Provided passage:
::::
Story in the Public Square is an initiative to study, celebrate and tell stories of interest to the public discourse. It is based at Salve Regina University's Pell Center for International Relations and Public Policy, and it has received support from the Rhode Island Council for the Humanities, the Pulitzer Prize Board, and other sources.

==Premise==
Story in the Public Square's guiding premise is that however they are communicated — through text, images, art, music or other means — stories have a unique ability to influence opinions and beliefs that is beyond the cold, hard facts of exposition. Story in the Public Square sponsors seminars, conferences and lectures; supports original scholarship about public storytelling; annually names a local and national story of the year; and annually awards the Pell Center Prize for Story in the Public Square, which recognizes a contemporary storyteller whose work has had a significant impact on the public dialogue.

In the fall of 2014, SIPS sponsored performances of 'Ajax: A Community Conversation About Returning Veterans,' a play about the struggles of veterans after war produced by Providence College Professor and SIPS fellow Robert B. Hackey.
::::
Data section:

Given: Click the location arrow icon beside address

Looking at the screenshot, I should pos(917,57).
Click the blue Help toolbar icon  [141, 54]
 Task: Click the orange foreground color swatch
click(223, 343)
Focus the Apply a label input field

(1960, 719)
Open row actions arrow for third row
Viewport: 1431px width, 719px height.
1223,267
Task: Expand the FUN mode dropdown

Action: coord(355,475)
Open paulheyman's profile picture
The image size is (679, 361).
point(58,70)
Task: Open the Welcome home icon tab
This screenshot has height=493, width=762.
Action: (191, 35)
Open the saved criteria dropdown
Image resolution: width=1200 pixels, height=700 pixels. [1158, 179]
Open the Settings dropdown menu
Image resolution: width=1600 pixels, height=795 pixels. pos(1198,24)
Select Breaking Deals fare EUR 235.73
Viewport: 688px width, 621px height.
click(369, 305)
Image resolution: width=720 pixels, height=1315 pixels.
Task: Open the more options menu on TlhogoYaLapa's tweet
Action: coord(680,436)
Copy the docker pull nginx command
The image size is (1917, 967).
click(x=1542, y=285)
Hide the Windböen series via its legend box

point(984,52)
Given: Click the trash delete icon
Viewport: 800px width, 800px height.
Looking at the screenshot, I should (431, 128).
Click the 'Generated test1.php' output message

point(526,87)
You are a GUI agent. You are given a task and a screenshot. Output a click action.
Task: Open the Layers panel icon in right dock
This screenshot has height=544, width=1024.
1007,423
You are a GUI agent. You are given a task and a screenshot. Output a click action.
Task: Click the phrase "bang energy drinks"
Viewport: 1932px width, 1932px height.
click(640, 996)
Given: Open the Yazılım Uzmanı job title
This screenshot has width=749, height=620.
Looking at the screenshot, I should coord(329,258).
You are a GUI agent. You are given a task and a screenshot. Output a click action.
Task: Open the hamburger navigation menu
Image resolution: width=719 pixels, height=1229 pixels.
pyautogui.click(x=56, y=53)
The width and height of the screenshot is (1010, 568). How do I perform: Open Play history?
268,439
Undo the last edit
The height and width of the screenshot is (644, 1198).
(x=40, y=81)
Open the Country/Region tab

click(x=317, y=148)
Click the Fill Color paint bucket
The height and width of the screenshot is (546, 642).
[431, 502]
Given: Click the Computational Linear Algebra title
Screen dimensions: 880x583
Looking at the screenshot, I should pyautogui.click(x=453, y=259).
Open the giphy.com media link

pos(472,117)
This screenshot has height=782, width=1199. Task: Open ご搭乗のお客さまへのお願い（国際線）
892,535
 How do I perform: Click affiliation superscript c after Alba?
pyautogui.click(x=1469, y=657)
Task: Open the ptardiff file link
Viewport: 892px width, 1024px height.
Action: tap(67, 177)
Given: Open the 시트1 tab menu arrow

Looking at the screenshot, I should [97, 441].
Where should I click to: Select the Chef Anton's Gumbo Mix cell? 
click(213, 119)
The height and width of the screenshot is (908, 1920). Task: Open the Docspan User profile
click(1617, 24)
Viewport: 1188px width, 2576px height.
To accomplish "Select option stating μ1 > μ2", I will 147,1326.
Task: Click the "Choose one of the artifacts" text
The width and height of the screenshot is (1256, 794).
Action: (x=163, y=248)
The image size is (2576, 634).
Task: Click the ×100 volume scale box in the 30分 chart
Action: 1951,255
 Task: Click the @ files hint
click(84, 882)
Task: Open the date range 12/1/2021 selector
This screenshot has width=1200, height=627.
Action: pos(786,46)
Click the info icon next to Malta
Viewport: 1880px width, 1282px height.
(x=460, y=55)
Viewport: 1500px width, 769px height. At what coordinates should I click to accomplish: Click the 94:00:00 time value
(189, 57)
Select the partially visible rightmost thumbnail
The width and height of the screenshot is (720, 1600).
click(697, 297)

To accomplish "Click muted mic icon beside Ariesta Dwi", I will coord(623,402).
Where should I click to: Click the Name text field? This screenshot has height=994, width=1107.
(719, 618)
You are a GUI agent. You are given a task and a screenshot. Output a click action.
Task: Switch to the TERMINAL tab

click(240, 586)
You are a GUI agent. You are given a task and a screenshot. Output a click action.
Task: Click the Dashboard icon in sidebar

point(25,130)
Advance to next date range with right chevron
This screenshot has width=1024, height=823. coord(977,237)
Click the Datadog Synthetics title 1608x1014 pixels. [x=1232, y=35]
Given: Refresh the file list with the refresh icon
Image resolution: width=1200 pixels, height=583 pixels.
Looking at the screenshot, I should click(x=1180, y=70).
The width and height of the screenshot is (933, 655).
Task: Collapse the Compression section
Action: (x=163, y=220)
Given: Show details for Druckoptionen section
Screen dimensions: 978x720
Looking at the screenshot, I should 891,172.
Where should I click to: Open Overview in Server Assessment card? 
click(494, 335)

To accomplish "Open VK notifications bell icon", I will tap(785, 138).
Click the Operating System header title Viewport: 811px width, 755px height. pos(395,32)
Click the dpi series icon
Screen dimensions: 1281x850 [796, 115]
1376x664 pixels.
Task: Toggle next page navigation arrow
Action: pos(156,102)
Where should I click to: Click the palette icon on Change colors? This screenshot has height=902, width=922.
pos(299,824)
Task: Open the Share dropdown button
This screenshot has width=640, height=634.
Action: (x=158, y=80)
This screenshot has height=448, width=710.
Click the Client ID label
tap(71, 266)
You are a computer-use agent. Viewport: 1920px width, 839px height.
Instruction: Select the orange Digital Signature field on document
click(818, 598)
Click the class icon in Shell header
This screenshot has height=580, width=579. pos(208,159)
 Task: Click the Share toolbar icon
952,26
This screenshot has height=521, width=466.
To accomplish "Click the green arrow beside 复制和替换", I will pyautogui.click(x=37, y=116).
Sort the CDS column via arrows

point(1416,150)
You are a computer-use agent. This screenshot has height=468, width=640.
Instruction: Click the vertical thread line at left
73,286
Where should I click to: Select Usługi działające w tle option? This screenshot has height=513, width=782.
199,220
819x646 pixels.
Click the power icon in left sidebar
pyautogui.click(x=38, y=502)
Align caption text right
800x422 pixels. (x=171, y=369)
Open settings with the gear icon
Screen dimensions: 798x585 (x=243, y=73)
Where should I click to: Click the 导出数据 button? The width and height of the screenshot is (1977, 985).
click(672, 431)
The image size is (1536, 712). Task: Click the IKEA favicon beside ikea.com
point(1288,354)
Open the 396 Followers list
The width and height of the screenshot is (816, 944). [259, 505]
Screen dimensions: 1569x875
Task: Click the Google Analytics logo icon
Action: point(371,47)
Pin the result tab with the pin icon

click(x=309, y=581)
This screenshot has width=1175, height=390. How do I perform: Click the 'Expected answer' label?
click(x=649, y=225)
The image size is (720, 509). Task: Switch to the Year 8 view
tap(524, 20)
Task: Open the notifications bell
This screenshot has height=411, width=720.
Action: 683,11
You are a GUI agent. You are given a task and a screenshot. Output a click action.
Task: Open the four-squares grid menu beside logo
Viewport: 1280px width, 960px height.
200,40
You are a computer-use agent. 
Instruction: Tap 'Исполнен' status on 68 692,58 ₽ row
::::
Questions:
1. Answer these about the Story in the Public Square passage:
(a) At which center is the initiative based?
(b) What kind of person does the Pell Center Prize for Story in the Public Square recognize?
(c) Who produced the 2014 play about veterans that SIPS sponsored?
2. Echo the part of the Story in the Public Square passage between "In the fall" and "Robert B. Hackey.", inclusive.

Solved problems:
1.
(a) Salve Regina University's Pell Center for International Relations and Public Policy.
(b) A contemporary storyteller whose work has had a significant impact on the public dialogue.
(c) Robert B. Hackey, a Providence College professor and SIPS fellow.

2.
In the fall of 2014, SIPS sponsored performances of 'Ajax: A Community Conversation About Returning Veterans,' a play about the struggles of veterans after war produced by Providence College Professor and SIPS fellow Robert B. Hackey.